本文章由计算机程序翻译，如有差异，请以英文原文为准。

求助全文

约1分钟内获得全文求助全文

来源期刊

Macromolecules 工程技术-高分子科学

CiteScore

9.30

自引率

16.40%

发文量

942

审稿时长

2 months

期刊介绍： Macromolecules publishes original, fundamental, and impactful research on all aspects of polymer science.

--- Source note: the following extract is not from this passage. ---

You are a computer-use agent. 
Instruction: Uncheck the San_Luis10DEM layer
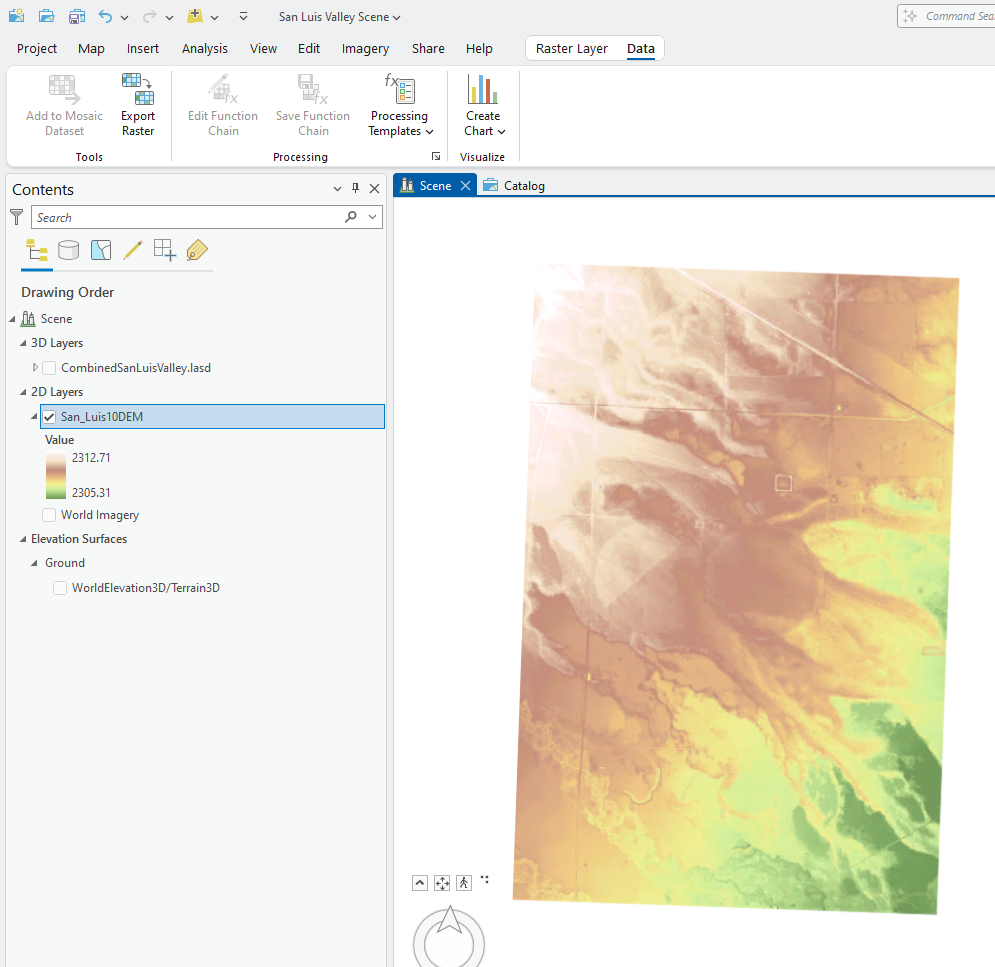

Topics of interest include synthesis (e.g., controlled polymerizations, polymerization catalysis, post polymerization modification, new monomer structures and polymer architectures, and polymerization mechanisms/kinetics analysis); phase behavior, thermodynamics, dynamic, and ordering/disordering phenomena (e.g., self-assembly, gelation, crystallization, solution/melt/solid-state characteristics); structure and properties (e.g., mechanical and rheological properties, surface/interfacial characteristics, electronic and transport properties); new state of the art characterization (e.g., spectroscopy, scattering, microscopy, rheology), simulation (e.g., Monte Carlo, molecular dynamics, multi-scale/coarse-grained modeling), and theoretical methods. Renewable/sustainable polymers, polymer networks, responsive polymers, electro-, magneto- and opto-active macromolecules, inorganic polymers, charge-transporting polymers (ion-containing, semiconducting, and conducting), nanostructured polymers, and polymer composites are also of interest. Typical papers published in Macromolecules showcase important and innovative concepts, experimental methods/observations, and theoretical/computational approaches that demonstrate a fundamental advance in the understanding of polymers.